Target pointing data
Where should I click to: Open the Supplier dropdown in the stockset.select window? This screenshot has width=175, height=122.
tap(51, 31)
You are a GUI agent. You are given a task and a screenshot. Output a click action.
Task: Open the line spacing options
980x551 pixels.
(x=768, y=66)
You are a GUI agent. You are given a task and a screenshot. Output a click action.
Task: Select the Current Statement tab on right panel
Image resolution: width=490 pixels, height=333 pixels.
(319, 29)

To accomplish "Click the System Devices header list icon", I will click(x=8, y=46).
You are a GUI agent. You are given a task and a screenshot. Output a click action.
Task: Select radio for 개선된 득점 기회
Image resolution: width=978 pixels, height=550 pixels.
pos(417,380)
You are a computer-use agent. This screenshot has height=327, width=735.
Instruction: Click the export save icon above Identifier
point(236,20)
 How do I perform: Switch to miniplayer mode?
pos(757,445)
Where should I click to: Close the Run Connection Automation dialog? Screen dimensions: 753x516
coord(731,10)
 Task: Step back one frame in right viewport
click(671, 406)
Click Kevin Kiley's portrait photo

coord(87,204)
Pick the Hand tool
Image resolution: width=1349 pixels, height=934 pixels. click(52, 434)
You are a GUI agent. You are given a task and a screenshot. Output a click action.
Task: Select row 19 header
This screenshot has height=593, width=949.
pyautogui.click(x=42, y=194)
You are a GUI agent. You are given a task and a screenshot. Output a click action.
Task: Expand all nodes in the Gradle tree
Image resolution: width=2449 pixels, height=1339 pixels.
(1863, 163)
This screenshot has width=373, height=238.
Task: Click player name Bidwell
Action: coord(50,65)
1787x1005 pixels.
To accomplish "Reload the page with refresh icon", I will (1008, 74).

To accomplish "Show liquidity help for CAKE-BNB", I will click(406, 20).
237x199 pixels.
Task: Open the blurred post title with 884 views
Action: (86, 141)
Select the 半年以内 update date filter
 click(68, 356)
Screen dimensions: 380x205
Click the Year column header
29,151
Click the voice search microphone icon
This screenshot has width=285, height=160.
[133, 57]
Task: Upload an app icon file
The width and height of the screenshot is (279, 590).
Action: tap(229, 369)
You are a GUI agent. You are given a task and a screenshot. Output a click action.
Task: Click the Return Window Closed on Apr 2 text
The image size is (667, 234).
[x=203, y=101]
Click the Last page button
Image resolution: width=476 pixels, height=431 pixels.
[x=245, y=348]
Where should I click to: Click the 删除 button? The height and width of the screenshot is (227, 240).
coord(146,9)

▶ Set exercise
Rewrite the records from the line containing "will click(406, 20)." through the end of the records as a Markdown table with the columns Row and Text. Give each line its row number and skip any blank lines.

▶ Completed task
| Row | Text |
|---|---|
| 1 | To accomplish "Show liquidity help for CAKE-BNB", I will click(406, 20). |
| 2 | 237x199 pixels. |
| 3 | Task: Open the blurred post title with 884 views |
| 4 | Action: (86, 141) |
| 5 | Select the 半年以内 update date filter |
| 6 |  click(68, 356) |
| 7 | Screen dimensions: 380x205 |
| 8 | Click the Year column header |
| 9 | 29,151 |
| 10 | Click the voice search microphone icon |
| 11 | This screenshot has width=285, height=160. |
| 12 | [133, 57] |
| 13 | Task: Upload an app icon file |
| 14 | The width and height of the screenshot is (279, 590). |
| 15 | Action: tap(229, 369) |
| 16 | You are a GUI agent. You are given a task and a screenshot. Output a click action. |
| 17 | Task: Click the Return Window Closed on Apr 2 text |
| 18 | The image size is (667, 234). |
| 19 | [x=203, y=101] |
| 20 | Click the Last page button |
| 21 | Image resolution: width=476 pixels, height=431 pixels. |
| 22 | [x=245, y=348] |
| 23 | Where should I click to: Click the 删除 button? The height and width of the screenshot is (227, 240). |
| 24 | coord(146,9) |